> **Data section**
◇ ◇ ◇ ◇ ◇ ◇ ◇
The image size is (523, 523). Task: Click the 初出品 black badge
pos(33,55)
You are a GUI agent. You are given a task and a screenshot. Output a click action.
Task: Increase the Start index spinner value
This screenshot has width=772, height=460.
◇ ◇ ◇ ◇ ◇ ◇ ◇
> **What this task involves**
Convert the records into a JSON list of strings, one string per line and no entries for blank lines.

> **Answer for the task**
[
  "The image size is (523, 523). Task: Click the 初出品 black badge",
  "pos(33,55)",
  "You are a GUI agent. You are given a task and a screenshot. Output a click action.",
  "Task: Increase the Start index spinner value",
  "This screenshot has width=772, height=460."
]